### EXTRACTED INFORMATION

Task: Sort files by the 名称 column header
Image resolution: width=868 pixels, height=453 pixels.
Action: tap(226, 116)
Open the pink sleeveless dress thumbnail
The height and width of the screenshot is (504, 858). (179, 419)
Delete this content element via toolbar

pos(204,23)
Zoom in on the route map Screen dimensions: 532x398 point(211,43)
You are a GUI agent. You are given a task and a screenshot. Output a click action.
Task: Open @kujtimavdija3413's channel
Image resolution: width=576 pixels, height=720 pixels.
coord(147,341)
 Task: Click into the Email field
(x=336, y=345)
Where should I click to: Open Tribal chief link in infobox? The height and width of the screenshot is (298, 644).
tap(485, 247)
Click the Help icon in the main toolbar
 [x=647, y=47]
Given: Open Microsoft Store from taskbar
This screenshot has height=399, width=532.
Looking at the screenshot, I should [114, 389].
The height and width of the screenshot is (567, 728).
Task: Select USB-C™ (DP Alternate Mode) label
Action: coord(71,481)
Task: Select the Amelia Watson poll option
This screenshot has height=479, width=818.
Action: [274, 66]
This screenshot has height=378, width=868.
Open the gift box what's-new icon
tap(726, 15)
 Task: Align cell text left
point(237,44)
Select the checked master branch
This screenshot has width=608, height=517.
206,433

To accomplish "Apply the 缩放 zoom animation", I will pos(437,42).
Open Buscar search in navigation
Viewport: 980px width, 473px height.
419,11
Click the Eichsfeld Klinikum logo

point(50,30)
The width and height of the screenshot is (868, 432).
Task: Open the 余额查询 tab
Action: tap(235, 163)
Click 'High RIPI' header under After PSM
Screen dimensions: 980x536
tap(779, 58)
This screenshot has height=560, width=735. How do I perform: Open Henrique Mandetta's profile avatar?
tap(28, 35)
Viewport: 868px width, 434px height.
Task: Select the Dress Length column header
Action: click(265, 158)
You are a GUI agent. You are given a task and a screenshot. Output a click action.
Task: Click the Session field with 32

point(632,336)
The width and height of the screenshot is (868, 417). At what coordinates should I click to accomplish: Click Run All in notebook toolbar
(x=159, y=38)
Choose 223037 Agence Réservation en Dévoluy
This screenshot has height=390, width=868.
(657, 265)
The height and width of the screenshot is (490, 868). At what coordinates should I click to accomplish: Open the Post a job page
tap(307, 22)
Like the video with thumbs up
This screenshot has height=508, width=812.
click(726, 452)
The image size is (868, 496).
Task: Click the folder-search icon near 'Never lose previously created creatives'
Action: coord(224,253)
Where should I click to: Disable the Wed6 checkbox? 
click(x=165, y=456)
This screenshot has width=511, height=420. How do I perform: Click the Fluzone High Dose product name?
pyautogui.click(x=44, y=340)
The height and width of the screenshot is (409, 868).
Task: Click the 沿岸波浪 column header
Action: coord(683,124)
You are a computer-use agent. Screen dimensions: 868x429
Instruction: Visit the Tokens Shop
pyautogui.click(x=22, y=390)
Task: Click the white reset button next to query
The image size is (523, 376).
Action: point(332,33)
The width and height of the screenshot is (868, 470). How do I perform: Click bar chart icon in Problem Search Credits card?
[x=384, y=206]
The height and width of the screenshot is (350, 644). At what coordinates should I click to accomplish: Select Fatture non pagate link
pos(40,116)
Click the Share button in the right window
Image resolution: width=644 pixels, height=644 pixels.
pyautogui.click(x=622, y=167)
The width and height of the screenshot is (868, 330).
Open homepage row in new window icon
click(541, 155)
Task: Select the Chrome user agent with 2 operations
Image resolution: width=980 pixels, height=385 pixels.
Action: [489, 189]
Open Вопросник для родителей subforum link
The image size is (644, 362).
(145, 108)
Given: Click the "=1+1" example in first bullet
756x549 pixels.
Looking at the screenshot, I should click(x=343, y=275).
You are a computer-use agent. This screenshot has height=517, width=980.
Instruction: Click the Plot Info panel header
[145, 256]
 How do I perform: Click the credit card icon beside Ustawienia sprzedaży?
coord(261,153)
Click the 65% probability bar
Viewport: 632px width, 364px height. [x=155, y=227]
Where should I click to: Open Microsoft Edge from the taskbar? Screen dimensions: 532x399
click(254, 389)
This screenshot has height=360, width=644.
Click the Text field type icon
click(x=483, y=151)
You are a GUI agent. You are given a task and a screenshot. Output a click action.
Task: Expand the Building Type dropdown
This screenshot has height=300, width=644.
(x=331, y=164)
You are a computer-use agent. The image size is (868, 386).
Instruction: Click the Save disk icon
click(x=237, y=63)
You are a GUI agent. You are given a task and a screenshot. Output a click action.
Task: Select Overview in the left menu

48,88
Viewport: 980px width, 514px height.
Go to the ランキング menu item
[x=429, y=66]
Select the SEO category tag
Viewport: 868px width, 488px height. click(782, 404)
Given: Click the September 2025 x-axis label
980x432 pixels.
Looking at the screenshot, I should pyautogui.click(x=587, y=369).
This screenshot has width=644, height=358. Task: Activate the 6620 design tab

### TASK TO COMPLETE
From the first line of the listing above through the line that contains "Zoom in on the", set down each line without alteration, and nothing else.

### RESULT OF THE EXERCISE
Task: Sort files by the 名称 column header
Image resolution: width=868 pixels, height=453 pixels.
Action: tap(226, 116)
Open the pink sleeveless dress thumbnail
The height and width of the screenshot is (504, 858). (179, 419)
Delete this content element via toolbar

pos(204,23)
Zoom in on the route map Screen dimensions: 532x398 point(211,43)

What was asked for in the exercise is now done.